Marv's Corvette needed a water pump.

Because 80% of the work to change the water pump is the same as changing the Optispark® distributor on his LT4 engine, I cajoled him into changing that too.

The engine bay on a 4th generation Corvette is extremely tight.

You have to remove a lot of things just to gain access to things you have to remove to gain access to the thing you want to remove.  The worst item is getting the harmonic balancer out of the way of the distributor.  You can, at best, get two of the bolts but then have to rotate the engine 120˚ to gain access to the third.  And even with it "removed" it's trapped between the frame and the stub of the crankshaft.

It's a slog, but straight forward.

Because C4's run hot normally, Marv bought a new thermostat thinking a 180˚ stat would help out in traffic over the stock 195˚ one.  He'd previously put in an all aluminum BeCool radiator with two extra cores over stock.
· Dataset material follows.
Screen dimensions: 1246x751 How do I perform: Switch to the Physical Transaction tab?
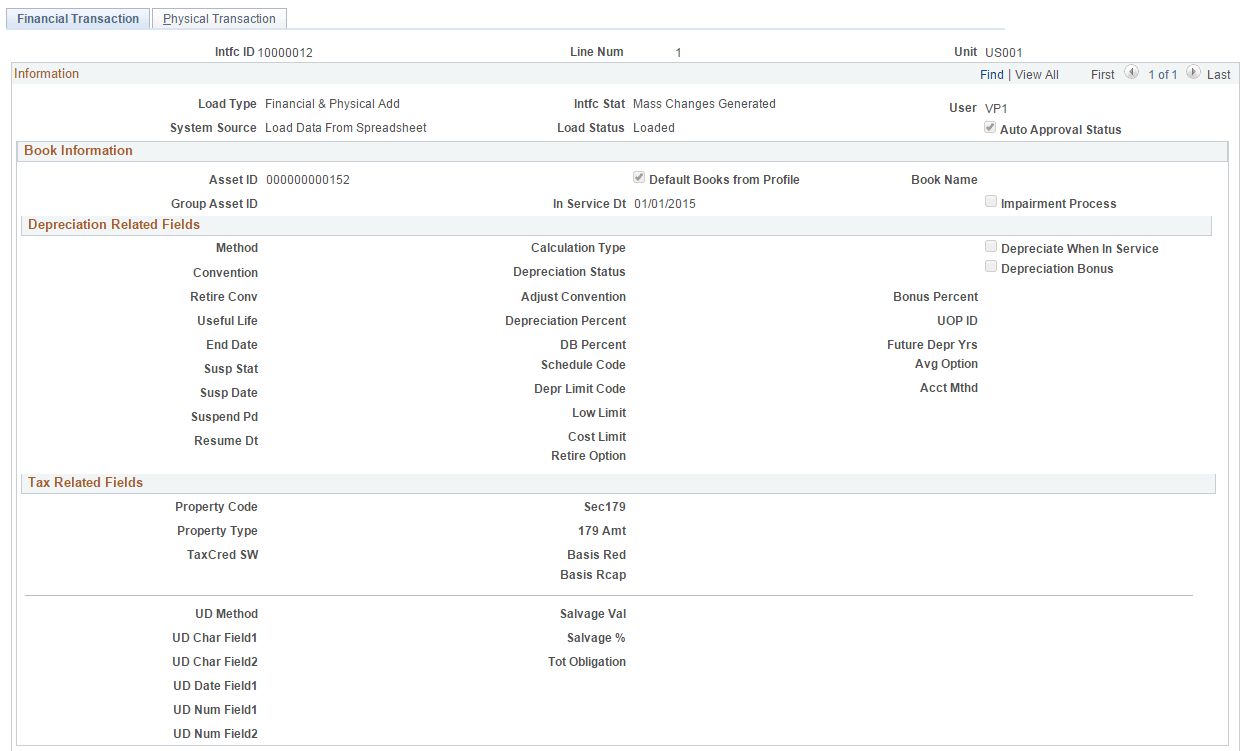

Everything was going fine until we were doing the coolant air purge stage.

What you do is idle the car, let it get hot, and once the temps are around 200˚ open a little cock on the thermostat neck to vent air that's trapped in the block out.
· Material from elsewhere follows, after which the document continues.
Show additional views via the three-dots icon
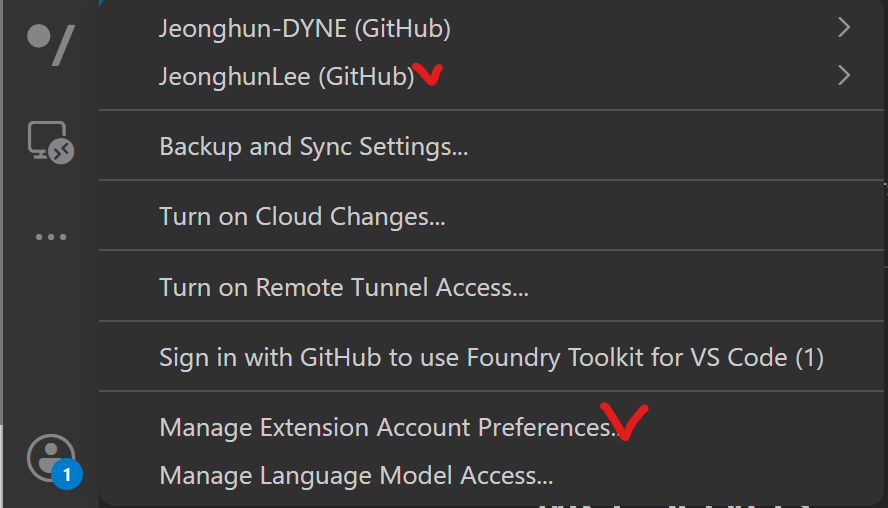888x508 pixels. 51,237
Normally you get spurts of air and steam for a little while then, eventually, a stream of fluid.

We got air, then steam, then higher pressure steam... and the temperature kept climbing.  The manual says shut it off at 260˚ to prevent damage, we shut of at 242˚.

Let it cool down, check levels, add a gallon of fluid, start over.

Same thing.

There had been a clicking rattle on first start that went away, so we begin to worry the new water pump had shed its impeller.  For a part that requires so much work to install, it has a surprisingly easy to get to access plate to see the impeller chamber.

Impeller is fine.

Could it be the thermostat?

Out comes the pot of boiling water and we find out that the new thermostat is not retracting the lower valve.  We also find out the old thermostat was 180˚.

Putting the old stat back in cured the problem and we got a fairly steady 197˚ even sitting in the stop-and-go cruise route around the bars on South Howard Ave.

Huzzah!

PS: The clicking rattle turned out to be the serpentine belt shedding a rib's worth of width.